Par voie orale, le PL37 a été administré à 136 sujets sains à des doses allant jusqu’à la très haute dose de 1 g quatre fois par jour pendant 5 jours chez 33 sujets. Les effets secondaires étaient modérés et essentiellement dose-dépendants, ne différant pas de ceux observés sous placebo et surtout sans aucun des effets secondaires des morphiniques (sédation, constipation par exemple). Les doses maximales étudiées chez les volontaires étaient de 4 à 6 fois supérieure aux doses prévues chez les patients des études de Phase 2.
Aucune dépendance n’a été observée dans les tests animaux (ni avec le PL37, ni avec des DENKIs plus anciens entrant dans le cerveau) ni chez les volontaires sains, mais il faudra davantage de patients bien sûr, en particulier par voie i.v. pour le confirmer. Les DENKIs agissent par l’intermédiaire des enképhalines qui agissent sur les récepteurs opioïdes là, et seulement là, où le stimulus douloureux a produit une augmentation de la concentration de ces morphines internes. Cela explique pourquoi la dépendance est improbable.

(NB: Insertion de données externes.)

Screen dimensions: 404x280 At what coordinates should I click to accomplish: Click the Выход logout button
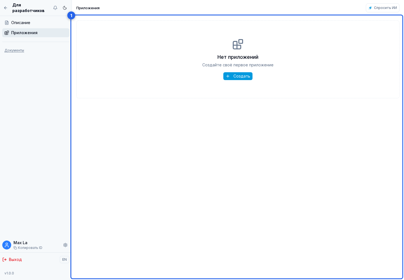tap(12, 260)
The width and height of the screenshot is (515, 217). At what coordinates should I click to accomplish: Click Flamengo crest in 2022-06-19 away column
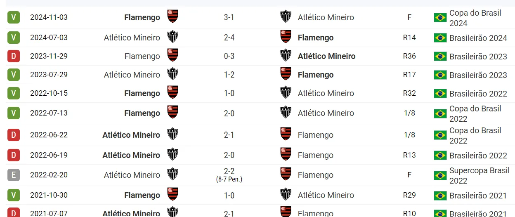tap(286, 154)
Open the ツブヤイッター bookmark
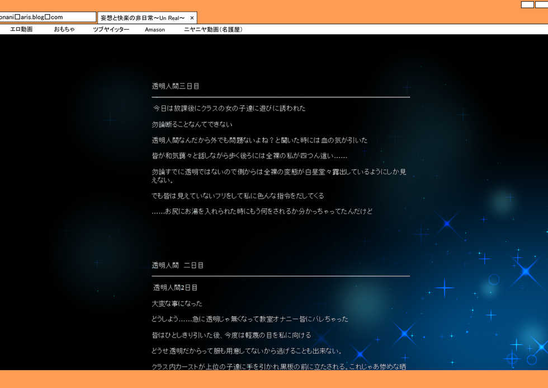Image resolution: width=548 pixels, height=388 pixels. (111, 29)
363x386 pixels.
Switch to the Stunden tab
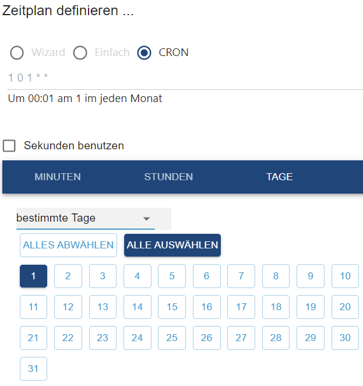pos(168,177)
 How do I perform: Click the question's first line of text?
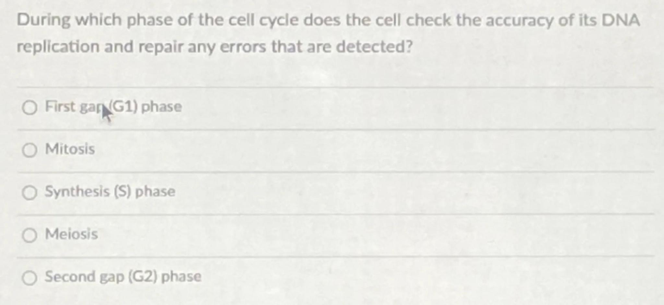click(x=328, y=20)
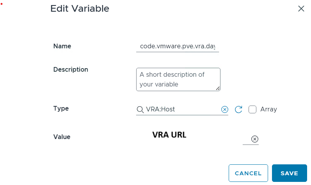Clear the VRA:Host type selection
Viewport: 311px width, 185px height.
tap(225, 110)
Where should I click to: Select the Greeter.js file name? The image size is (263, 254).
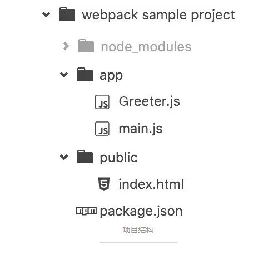click(150, 102)

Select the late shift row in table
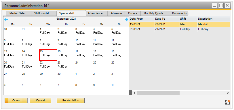180,24
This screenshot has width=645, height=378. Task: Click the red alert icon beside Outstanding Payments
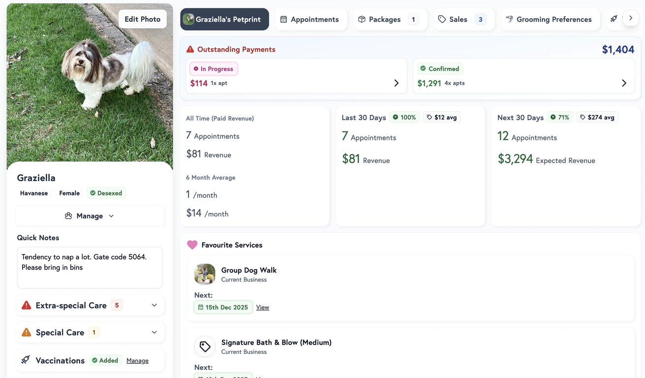click(x=190, y=49)
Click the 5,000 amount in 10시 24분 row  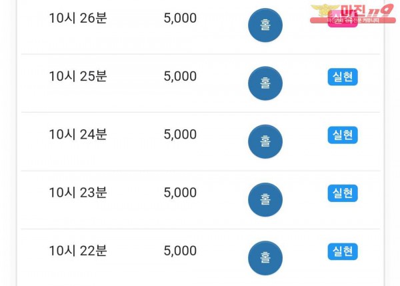tap(180, 135)
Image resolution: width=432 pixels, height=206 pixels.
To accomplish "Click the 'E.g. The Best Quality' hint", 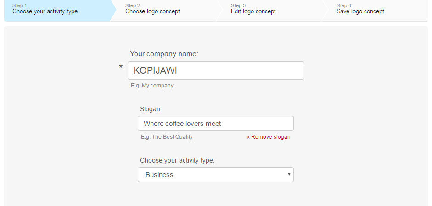I will point(167,137).

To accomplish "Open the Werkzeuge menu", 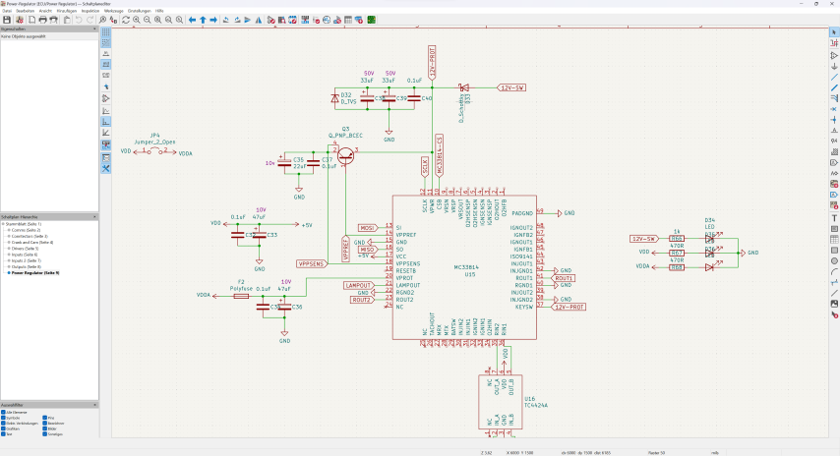I will [113, 11].
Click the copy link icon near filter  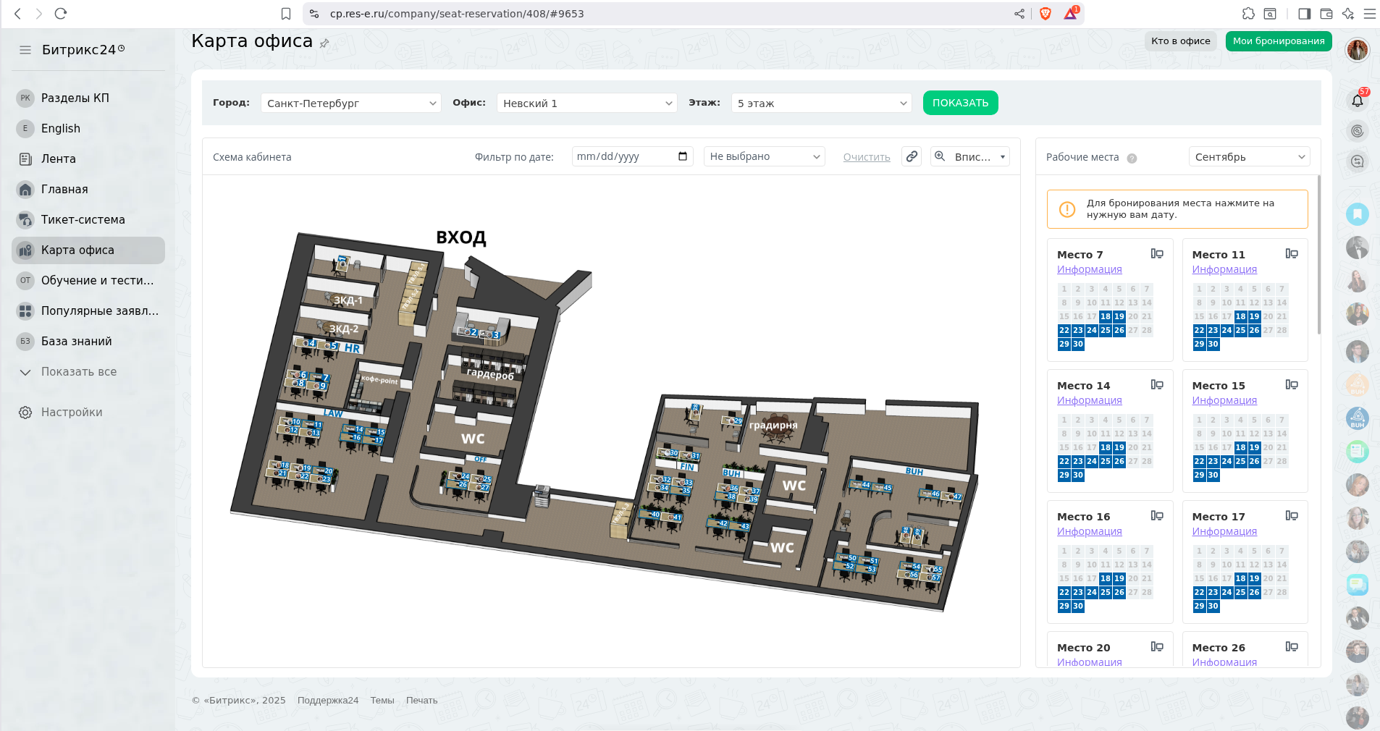[x=912, y=156]
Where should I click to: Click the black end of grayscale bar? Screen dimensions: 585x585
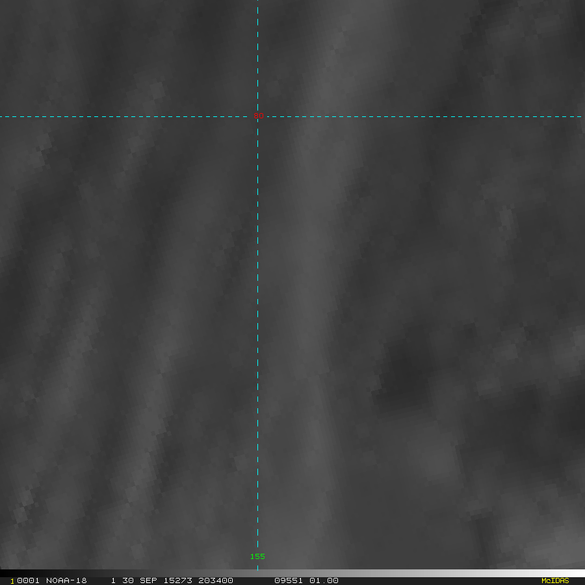click(8, 573)
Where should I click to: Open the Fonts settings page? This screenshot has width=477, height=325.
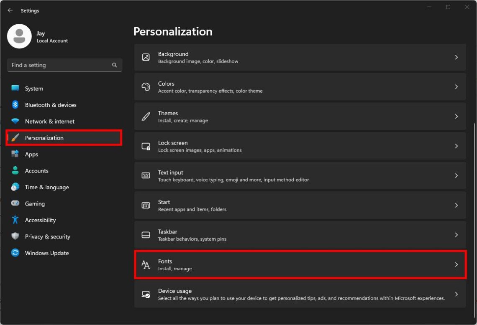[x=300, y=264]
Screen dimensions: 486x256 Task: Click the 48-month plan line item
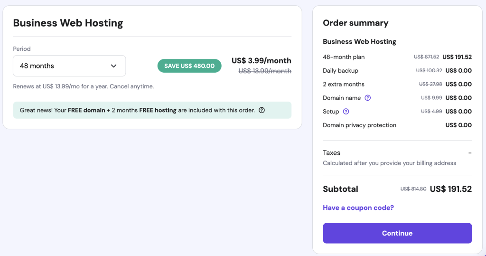click(x=344, y=57)
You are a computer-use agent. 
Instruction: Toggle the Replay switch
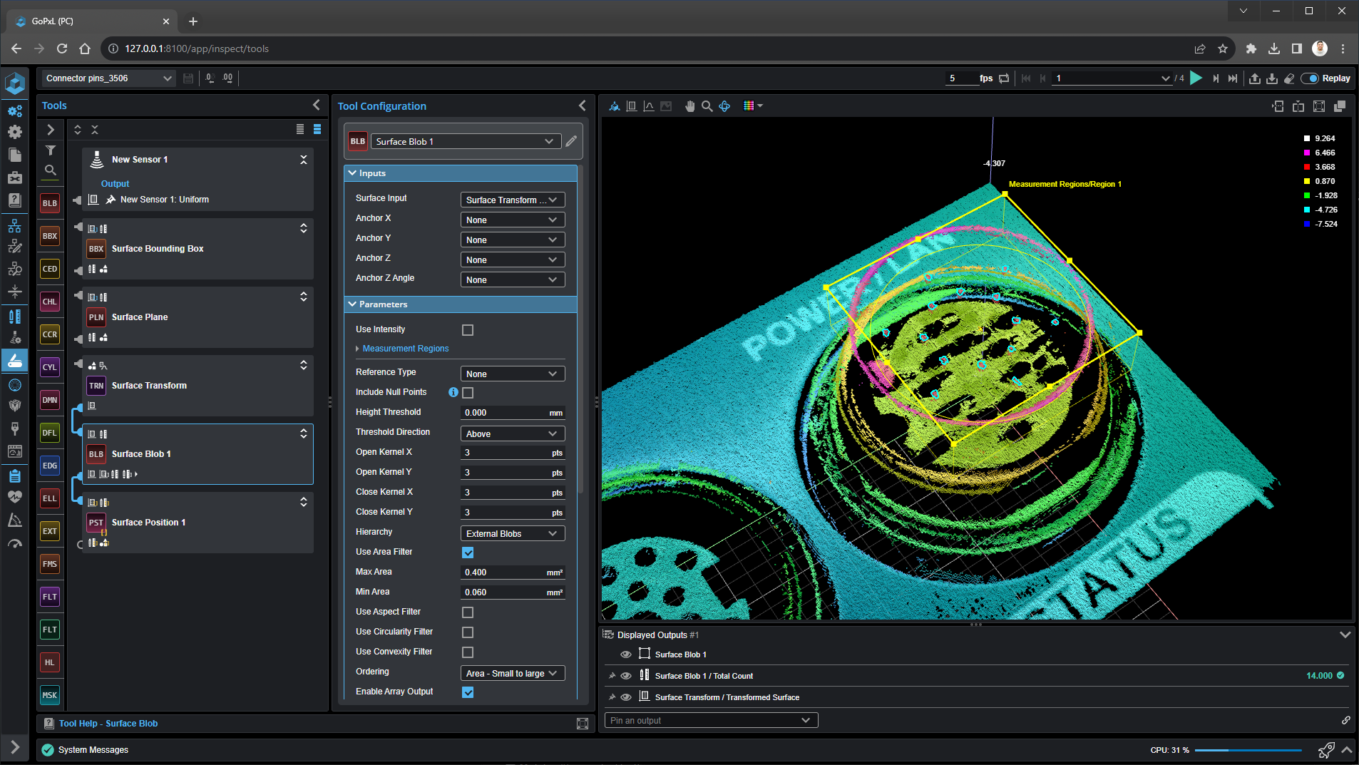click(x=1310, y=78)
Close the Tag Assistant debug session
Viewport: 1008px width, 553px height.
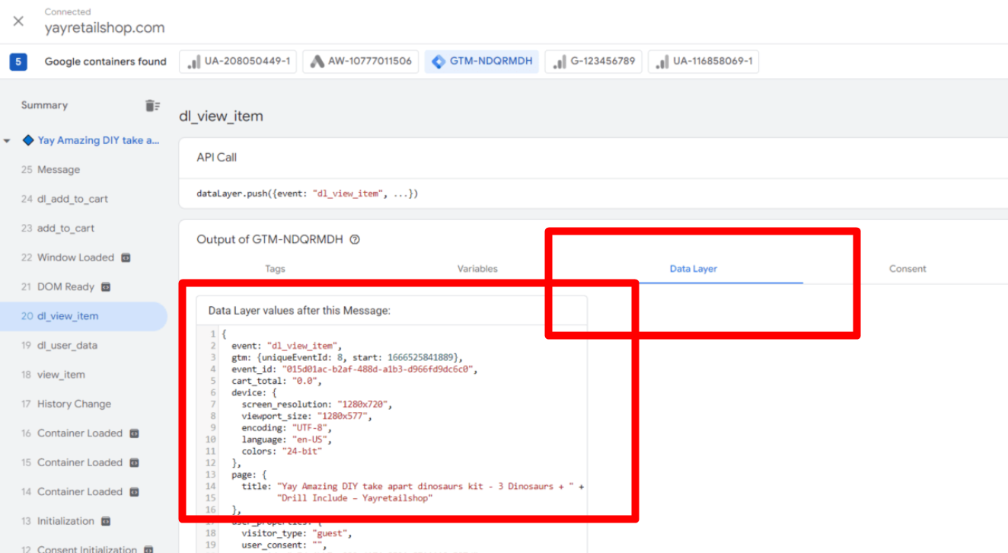pos(18,21)
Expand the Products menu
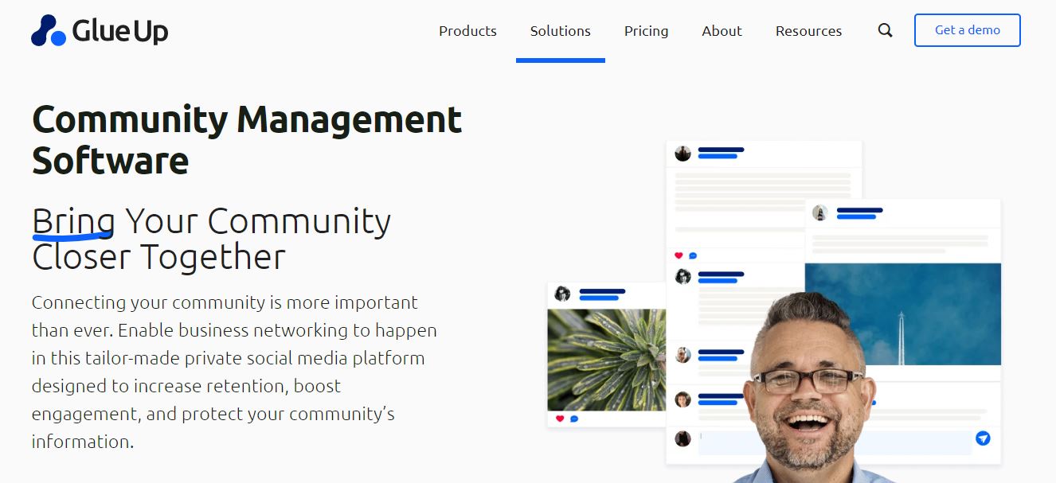The height and width of the screenshot is (483, 1056). (x=467, y=31)
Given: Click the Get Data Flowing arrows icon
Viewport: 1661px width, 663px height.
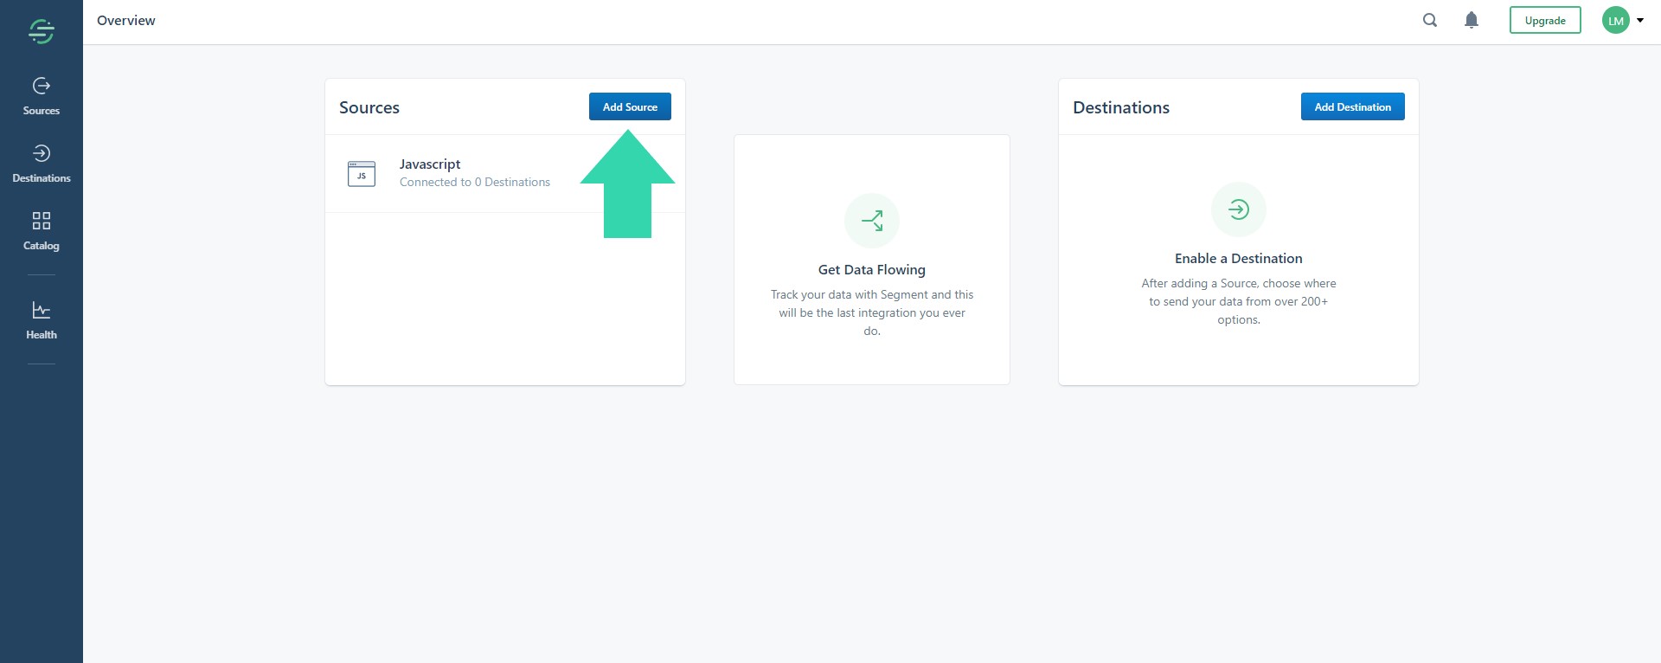Looking at the screenshot, I should (871, 221).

Quels sont aujourd’hui les principaux résultats des essais cliniques menés sur l’homme ?
La Phase 1 et ses deux essais contre placebo sur 136 sujets ayant effectivement reçu le PL37 montre une grande sécurité d’emploi et une excellente tolérance du produit.
Sur le plan de l’efficacité, il faut bien sûr attendre les résultats des études de Phase 2a. Néanmoins, le test à la capsaïcine, censé mimer les syndromes de la neuropathie, réalisé au cours de la Phase 1b du PL37 (en cross over contre placebo chez 27 sujets) montre un effet significatif de cette molécule à la dose de 1 g sur différents paramètres en particulier l’allodynie et l’hyperalgésie mécanique, alors même que ce test n’est absolument pas adapté à la pharmacologie des DENKIs et à leur mode d’action. En effet, dans l’ensemble des douleurs, c’est essentiellement lorsque le nerf est effectivement lésé que les DENKIs peuvent pleinement exercer leur action de stimulateurs de l’action des enképhalines, ce qui n’est absolument pas le cas dans le test à la capsaïcine. L’effet significatif de la dose unique de 1 g sur la douleur aiguë ressentie par les sujets constitue donc une preuve inattendue, mais très claire, de l’effet analgésique des DENKIs, en dehors de toute lésion nerveuse constituée ce qui, bien sûr, est un argument de plus pour leur développement dans les douleurs aigues et chroniques par excès de nociception.